Among the questions to consider: Have economists previously overestimated the impact of the EITC on work? (Possibly, but that has been questioned.) Are women becoming more like men and thus are less influenced by changes in wages? (Or, as an economist would put it, have labor supply elasticities for women declined substantially in recent decades?)

Meyer and Corinth choose one elasticity that applied only to single mothers who receive the EITC (about 10 million people) and then a much lower one for everyone else.

Another working paper, recently updated, found that, including the substitution effect, 500,920 to 578,197 parents would choose to leave the labor force in response to Biden’s expanded child tax credit. That’s much higher than the Academy panel but about one-third of the Meyer-Corinth result.

An earlier version of this paper appeared to support the elasticity used by Meyer-Corinth for single women receiving the EITC — a critical element in Meyer-Corinth’s conclusions. But in the new version that sentence has been removed and a footnote criticizes the Meyer-Corinth methodology. The authors said they did a more rigorous review of the literature as part of their update, resulting in a smaller elasticity.

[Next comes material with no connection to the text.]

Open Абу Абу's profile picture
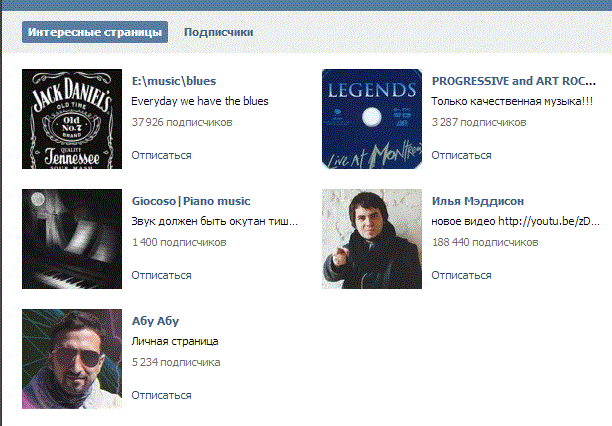This screenshot has width=612, height=426. tap(72, 359)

“We’ve since done a lot of research into where those elasticities are coming from and we have concluded that the numbers [found in the literature they had previously quoted] are too high for this exercise for a few reasons,” said Katherine Michelmore of the University of Michigan, one of the co-authors. She cited both the perceived change in labor supply elasticities for women as well as adjustment to using post-tax income. (One paper cited in the updated version as important studied only married couples, but the authors assumed that unmarried women and men have the same elasticities as married men.)

Meyer and Corinth have posted a detailed discussion of the elasticity estimates and why they believe their choices are supported in the economic literature. In particular, they charge that Hoynes — who helped organize the letter to Congress that cited the Academy study — miscalculated elasticity in an earlier paper and so her numbers cannot be trusted in this context.

“I’m completely flabbergasted that Hilary, who I have known for 30 years, had miscalculated the elasticity,” Meyer told the Fact Checker. “This is not rocket science. Hilary is not getting the most simple thing right. I’m dumbfounded and sad.” He suggested that a more accurate figure “would give her the number she did not want.”

“Putting aside his flowery and unprofessional language, the answer is yes: I reject his assertion that I miscalculated the elasticity,” Hoynes said. (Readers interested in the technical aspects of this dispute can view this document and this document.)

Beyond this dispute over which numbers are correct, there is a meta-question of how to evaluate the reduced work that might result from the expanded child tax credit. If secondary earners or even primary earners reduce their hours, it may be a benefit, not a cost, depending on how people use their time. (For instance, parents could devote more hours to educating their children, resulting in more productive workers in the future.) In economics, giving people more choices generally is considered a good thing.

The Bottom Line

In our college macroeconomics course, the professor once started a lecture with an old joke. A scientist, an engineer and an economist are stuck on an island with one tin of food and need to open it. The scientist proposes to harness the sun’s rays and the engineer wants to finagle a solution with a coconut shell. The economist brightly says: “Let’s assume we have a can opener.”

The assumptions make all the difference in whether one concludes that the expanded child tax credit would be a disincentive to work. All agree there would be some disincentive, but whether it is a meaningful figure is in dispute. Depending on the elasticity selected and the types of workers it is applied to (single mothers, parents, etc.), one can get a range from 200,000 to 2.5 million.

That range raises the political stakes. Unfortunately, the actual number will never be known unless the policy is implemented. Assumptions can only take you so far.